Line by line, transcribe the data shown below.

EXERCISE MATERIALS START

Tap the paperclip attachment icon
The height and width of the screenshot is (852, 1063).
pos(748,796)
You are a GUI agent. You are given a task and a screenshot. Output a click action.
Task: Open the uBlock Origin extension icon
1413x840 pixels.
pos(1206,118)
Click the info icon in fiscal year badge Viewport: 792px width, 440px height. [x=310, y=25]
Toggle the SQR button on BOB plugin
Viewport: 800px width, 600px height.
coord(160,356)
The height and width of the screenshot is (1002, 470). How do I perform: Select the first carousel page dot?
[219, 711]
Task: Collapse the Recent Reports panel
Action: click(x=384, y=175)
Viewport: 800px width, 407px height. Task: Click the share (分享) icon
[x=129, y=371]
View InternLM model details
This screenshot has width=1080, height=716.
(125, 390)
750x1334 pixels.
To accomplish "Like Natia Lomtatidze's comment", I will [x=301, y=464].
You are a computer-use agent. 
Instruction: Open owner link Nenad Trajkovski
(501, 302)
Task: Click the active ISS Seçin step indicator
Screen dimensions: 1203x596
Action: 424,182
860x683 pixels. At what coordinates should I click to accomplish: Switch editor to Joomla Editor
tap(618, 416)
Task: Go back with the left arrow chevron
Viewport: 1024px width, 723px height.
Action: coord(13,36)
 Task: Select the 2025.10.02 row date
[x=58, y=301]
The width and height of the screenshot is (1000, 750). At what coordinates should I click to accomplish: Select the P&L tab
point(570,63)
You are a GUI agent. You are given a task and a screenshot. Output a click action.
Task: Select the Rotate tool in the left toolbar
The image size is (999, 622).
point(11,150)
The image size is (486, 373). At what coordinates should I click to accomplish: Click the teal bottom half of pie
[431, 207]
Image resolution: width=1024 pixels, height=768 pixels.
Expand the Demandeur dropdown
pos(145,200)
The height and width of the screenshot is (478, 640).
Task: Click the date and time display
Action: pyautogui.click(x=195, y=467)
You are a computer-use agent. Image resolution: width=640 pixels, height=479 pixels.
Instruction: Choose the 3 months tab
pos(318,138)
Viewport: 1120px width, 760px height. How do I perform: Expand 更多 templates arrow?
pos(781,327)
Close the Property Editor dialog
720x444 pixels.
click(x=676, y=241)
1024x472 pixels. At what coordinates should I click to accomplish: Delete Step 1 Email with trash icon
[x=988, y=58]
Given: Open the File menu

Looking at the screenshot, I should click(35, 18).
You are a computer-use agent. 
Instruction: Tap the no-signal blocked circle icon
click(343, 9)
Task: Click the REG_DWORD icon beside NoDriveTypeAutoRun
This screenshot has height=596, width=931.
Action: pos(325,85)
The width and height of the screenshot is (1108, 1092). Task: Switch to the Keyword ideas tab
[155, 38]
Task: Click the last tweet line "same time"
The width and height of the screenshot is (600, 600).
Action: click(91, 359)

EXERCISE MATERIALS END

# SOLUTION TO THIS PROBLEM
Tap the paperclip attachment icon
The height and width of the screenshot is (852, 1063).
pos(748,796)
You are a GUI agent. You are given a task and a screenshot. Output a click action.
Task: Open the uBlock Origin extension icon
1413x840 pixels.
pos(1206,118)
Click the info icon in fiscal year badge Viewport: 792px width, 440px height. [x=310, y=25]
Toggle the SQR button on BOB plugin
Viewport: 800px width, 600px height.
coord(160,356)
The height and width of the screenshot is (1002, 470). How do I perform: Select the first carousel page dot?
[219, 711]
Task: Collapse the Recent Reports panel
Action: click(x=384, y=175)
Viewport: 800px width, 407px height. Task: Click the share (分享) icon
[x=129, y=371]
View InternLM model details
This screenshot has width=1080, height=716.
(125, 390)
750x1334 pixels.
To accomplish "Like Natia Lomtatidze's comment", I will [x=301, y=464].
You are a computer-use agent. 
Instruction: Open owner link Nenad Trajkovski
(501, 302)
Task: Click the active ISS Seçin step indicator
Screen dimensions: 1203x596
Action: 424,182
860x683 pixels. At what coordinates should I click to accomplish: Switch editor to Joomla Editor
tap(618, 416)
Task: Go back with the left arrow chevron
Viewport: 1024px width, 723px height.
Action: coord(13,36)
 Task: Select the 2025.10.02 row date
[x=58, y=301]
The width and height of the screenshot is (1000, 750). At what coordinates should I click to accomplish: Select the P&L tab
point(570,63)
You are a GUI agent. You are given a task and a screenshot. Output a click action.
Task: Select the Rotate tool in the left toolbar
The image size is (999, 622).
point(11,150)
The image size is (486, 373). At what coordinates should I click to accomplish: Click the teal bottom half of pie
[431, 207]
Image resolution: width=1024 pixels, height=768 pixels.
Expand the Demandeur dropdown
pos(145,200)
The height and width of the screenshot is (478, 640).
Task: Click the date and time display
Action: pyautogui.click(x=195, y=467)
You are a computer-use agent. Image resolution: width=640 pixels, height=479 pixels.
Instruction: Choose the 3 months tab
pos(318,138)
Viewport: 1120px width, 760px height. How do I perform: Expand 更多 templates arrow?
pos(781,327)
Close the Property Editor dialog
720x444 pixels.
click(x=676, y=241)
1024x472 pixels. At what coordinates should I click to accomplish: Delete Step 1 Email with trash icon
[x=988, y=58]
Given: Open the File menu

Looking at the screenshot, I should click(35, 18).
You are a computer-use agent. 
Instruction: Tap the no-signal blocked circle icon
click(343, 9)
Task: Click the REG_DWORD icon beside NoDriveTypeAutoRun
This screenshot has height=596, width=931.
Action: pos(325,85)
The width and height of the screenshot is (1108, 1092). Task: Switch to the Keyword ideas tab
[155, 38]
Task: Click the last tweet line "same time"
The width and height of the screenshot is (600, 600).
Action: click(91, 359)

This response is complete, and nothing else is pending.